(WORK TO COMPLETE): The exercise calls for exact output of the lines between the one that contains "Open the Privacy Policy link" and the end of the data, with both ends kept and pictures left out.

(EXERCISE INPUT):
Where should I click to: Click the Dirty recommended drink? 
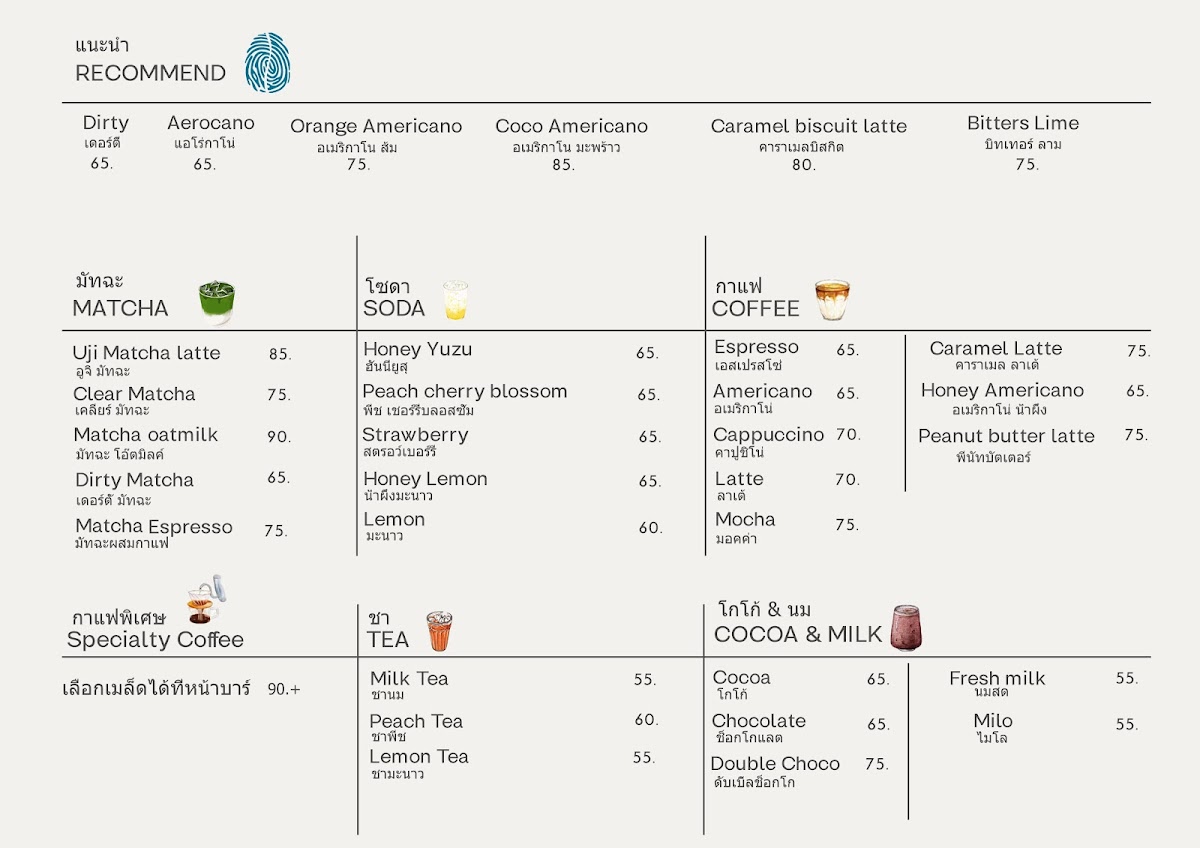(x=105, y=123)
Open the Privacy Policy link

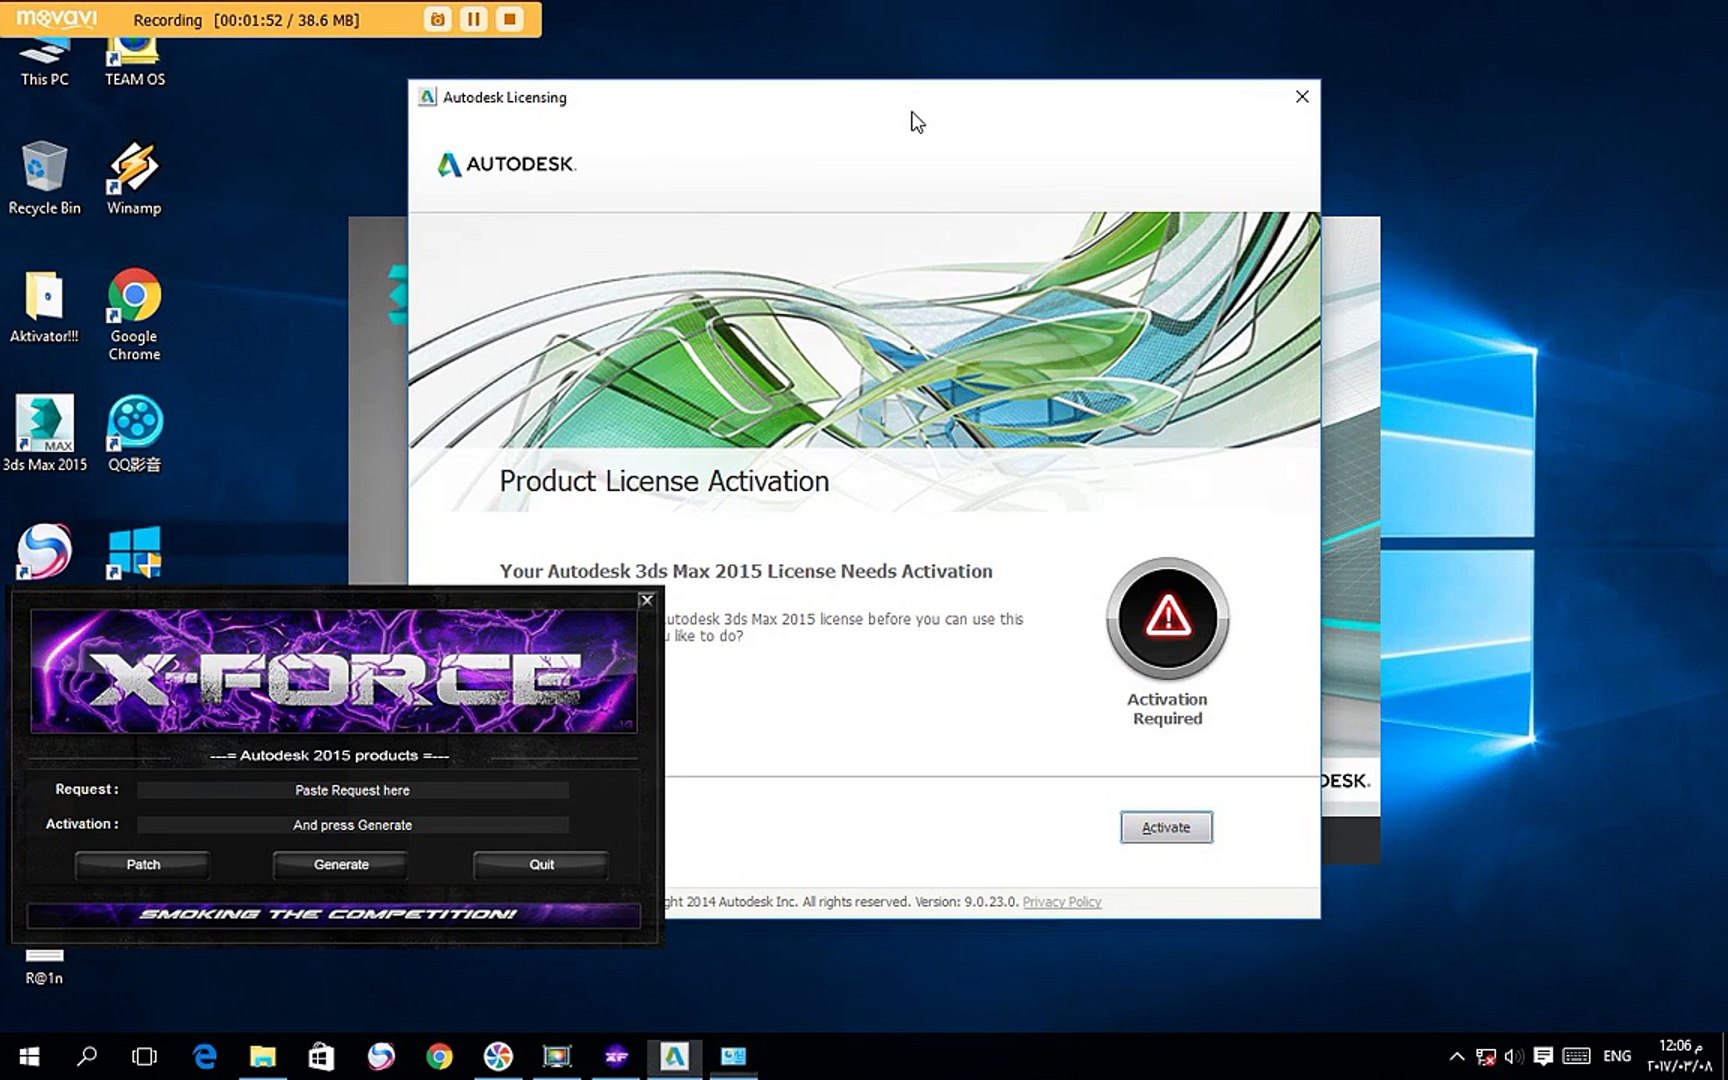tap(1061, 902)
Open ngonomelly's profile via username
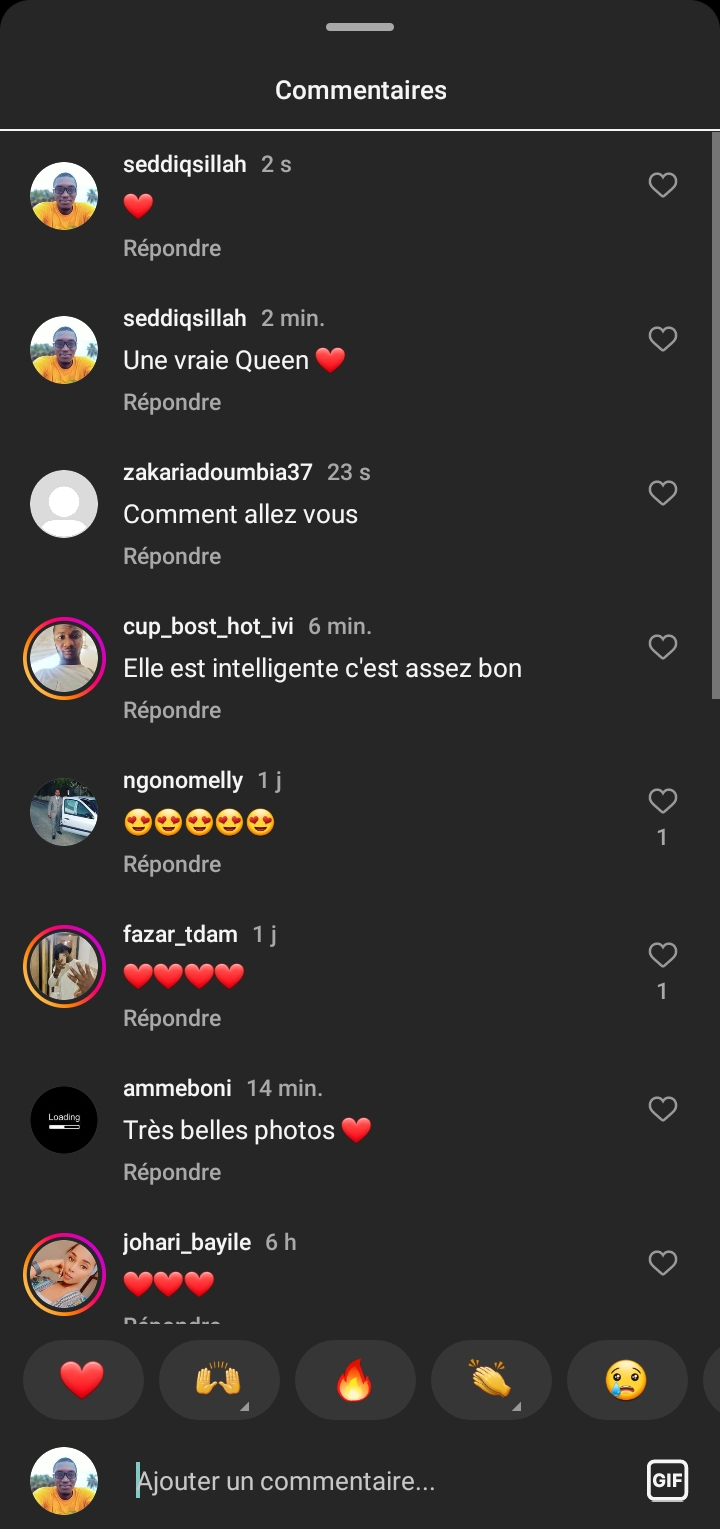The height and width of the screenshot is (1529, 720). point(183,780)
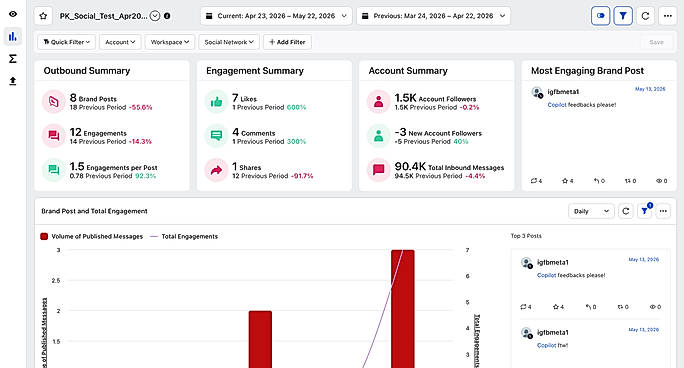
Task: Open the top-right three-dots more menu
Action: 667,16
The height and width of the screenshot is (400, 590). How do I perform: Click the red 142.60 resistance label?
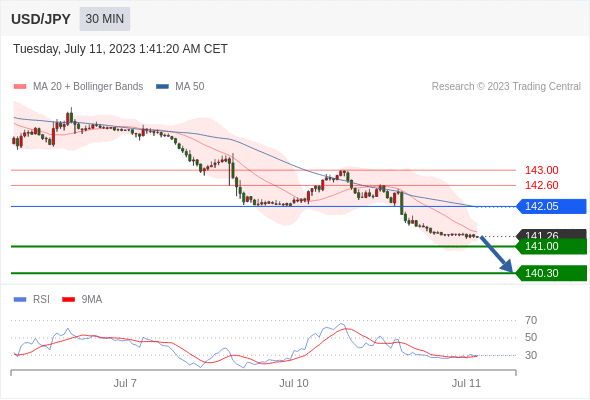click(541, 186)
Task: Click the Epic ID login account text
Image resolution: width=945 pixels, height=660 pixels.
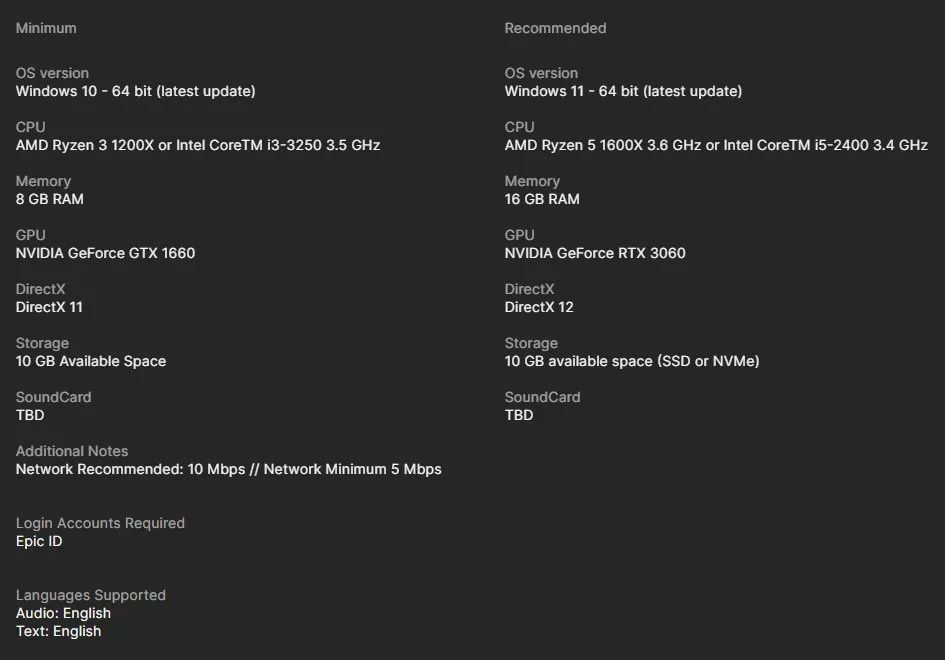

(WRITTEN SOLUTION):
Open the Privacy Policy link

tap(1061, 902)
Open ngonomelly's profile via username
The height and width of the screenshot is (1529, 720). point(183,780)
Task: Open the top-right three-dots more menu
Action: 667,16
The height and width of the screenshot is (400, 590). How do I perform: Click the red 142.60 resistance label?
click(541, 186)
Task: Click the Epic ID login account text
Image resolution: width=945 pixels, height=660 pixels.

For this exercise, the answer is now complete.